Sgarbossa competed on two of the four apparatus. She was the third-ranked Canadian on the vault at 13.033 points and on the uneven bars at 12.100 points.
The United States won the women’s team event at 165.196 points, while Brazil took second at 161.564 points and the Canadian team of Aurelie Tran, Ava Stewart, Cassandra Lee, Sydney Turner and Sgarbossa finished third at 154.230 points.
Former University of Ottawa swimmer Robert Bonomo of Toronto placed 22nd in men’s modern pentathlon at his first multi-sport Games. He finished with 1,096 points for competitions in fencing, swimming and laser-run. He didn’t qualify to compete in the horse test.

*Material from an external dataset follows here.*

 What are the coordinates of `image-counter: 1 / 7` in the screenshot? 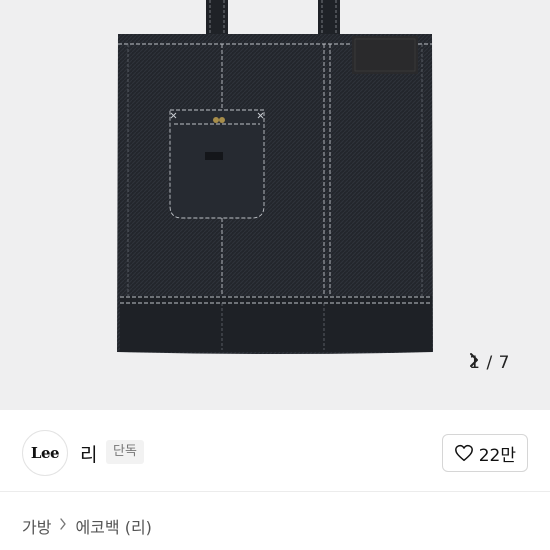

Bonomo opened the multi-sport endurance test by placing 28th out of 31 athletes in the one-touch, round-robin fencing competition. He won eight of his 30 matches and added one other victory in a bonus round for 174 points.
He excelled in the 200-metre freestyle swim, placing second overall and earning 296 points. He also was 11th in the laser-run, a combined target shooting and running test, for 626 points.
Martin Cleary has written about amateur sports for 50 years. A past Canadian sportswriter of the year and Ottawa Sports Awards Lifetime Achievement in Sport Media honouree, Martin retired from full-time work at the Ottawa Citizen in 2012, but continued to write a bi-weekly “High Achievers” column for the Citizen/Sun.